J'ai conscience de trop peu le citer, de ne pas assez l'analyser. De passer sous silence, par exemple, l'étincelant collier de perles qu'il a pondu sur la nocivité d'Internet — encore un sujet qu'il ignore. Disons-le : je bâcle carrément. À cela trois raisons :
— Comme le disait l'un de mes condisciples jadis dans une dissertation : «Point n'est besoin de citer les exemples : ils abondent !» Le cirque Finkielkraut est trop connu, chacun n'a qu'à se pencher sur la moindre de ses pages, ou de ses tirades, pour cueillir de ténébreux trésors.
— Les paroles des grandes arias finkielkrautiennes, si convenues, valent moins sans doute que l'interprétation. Il faudrait pouvoir le montrer, Finkielkraut : son air accablé devant la bêtise du monde, la bêtise des questions qu'on lui pose, la bêtise de ses interlocuteurs, sa soudaine véhémence dès qu'il vous coupe la parole pour vous balancer la sienne en pleine figure. Étrange mélange de dépressif et d'hyperactif, il se désole et en même temps, sans aucun doute, il jubile : le monde part à vau-l'eau, moi seul le vois, moi seul me bats, admirez ma science et mon courage.
— En fait, Finkielkraut m'emmerde. Elle ne m'amuse même pas, cette andouille triste. Je ne trouve pas, comme lui, mon plaisir dans la déprime. Il ne vous flanque pas le bourdon, à vous ? Vous ne sentez pas l'odeur de renfermé ? Ouvrons la fenêtre, enfin !
Lire un bon livre / Ça redonne envie de vivre / Ça vous donne envie de partir / À la recherche du temps perdu / Lire un bon livre / Ça vous donne envie de suivre / Robinson ou Gulliver / Ou Cosette et Javert (...)
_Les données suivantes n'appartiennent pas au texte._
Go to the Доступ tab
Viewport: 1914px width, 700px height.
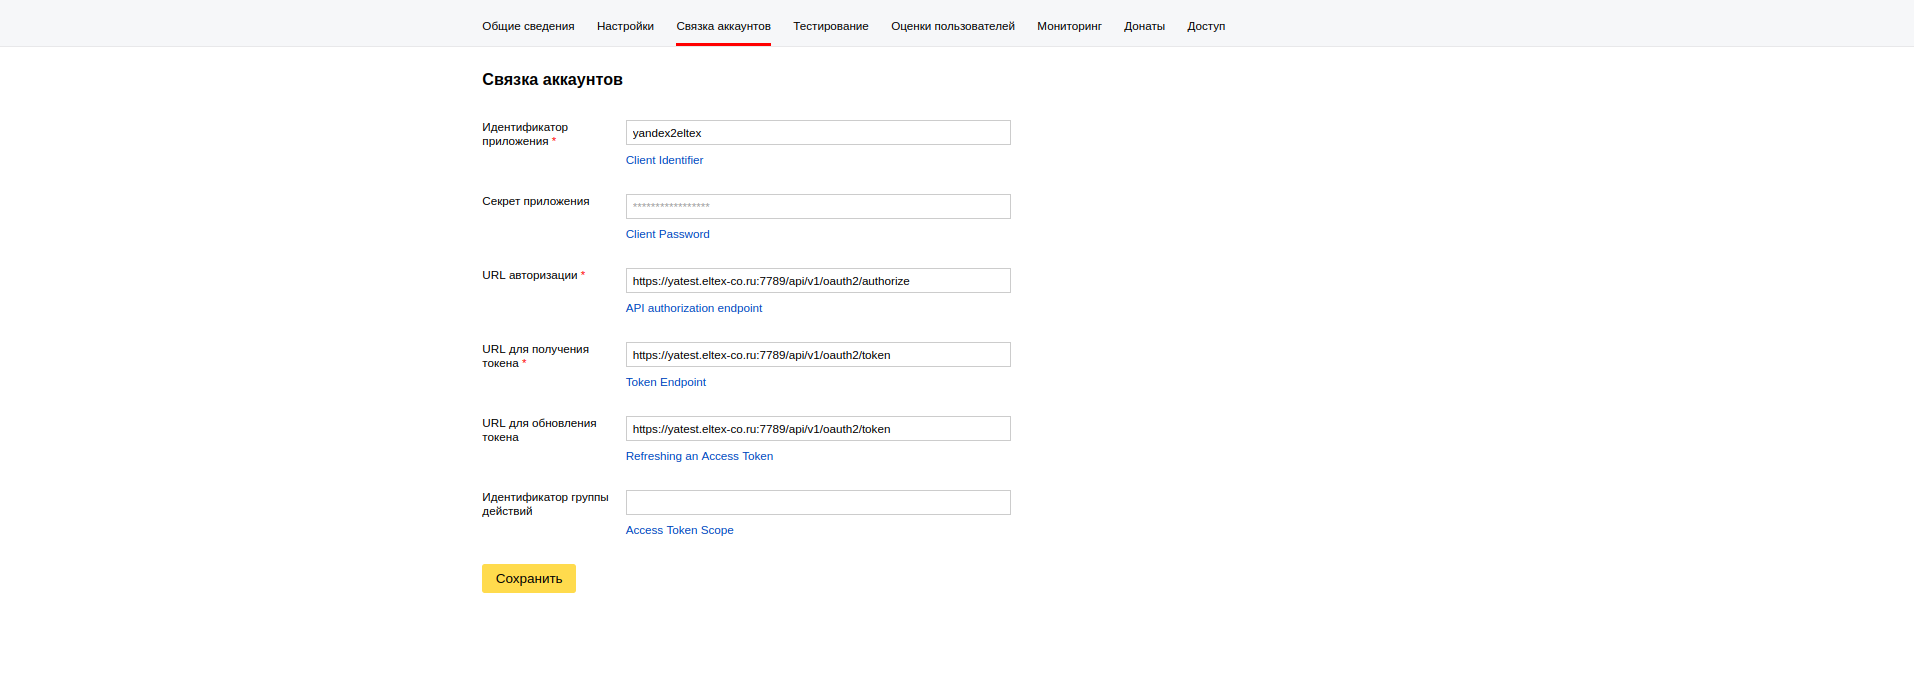point(1206,26)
Lire un bon livre / Ça vous donne envie de suivre / Albert Cohen ou Balzac / Machiavel ou Pierre Dac (...)
Après Dumas et Kessel / Découvrez Raymond Roussel (...)
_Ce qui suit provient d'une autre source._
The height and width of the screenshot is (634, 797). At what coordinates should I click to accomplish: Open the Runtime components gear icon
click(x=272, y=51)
Vous resterez étourdi / Du Voyage au bout de la nuit / Raboliot vous séduira / Comme Zazie ou Jacques Vingtras (...)
De qui, ces excellents conseils de lecture, d'une diversité saine et réjouissante ? Pierre Perret bien sûr ! Bon, d'accord, ce n'est pas Mallarmé, mais moi je trouve ça sympa, et souvent mieux que sympa. Bien torché. Joyeux. Tonique. Avec Pierre Perret, on respire bien. Voilà pourquoi nous finissons comme nous commençâmes, par le meilleur, en noyant l'andouille pas fraîche entre deux bonnes grosses tranches de pain moelleux.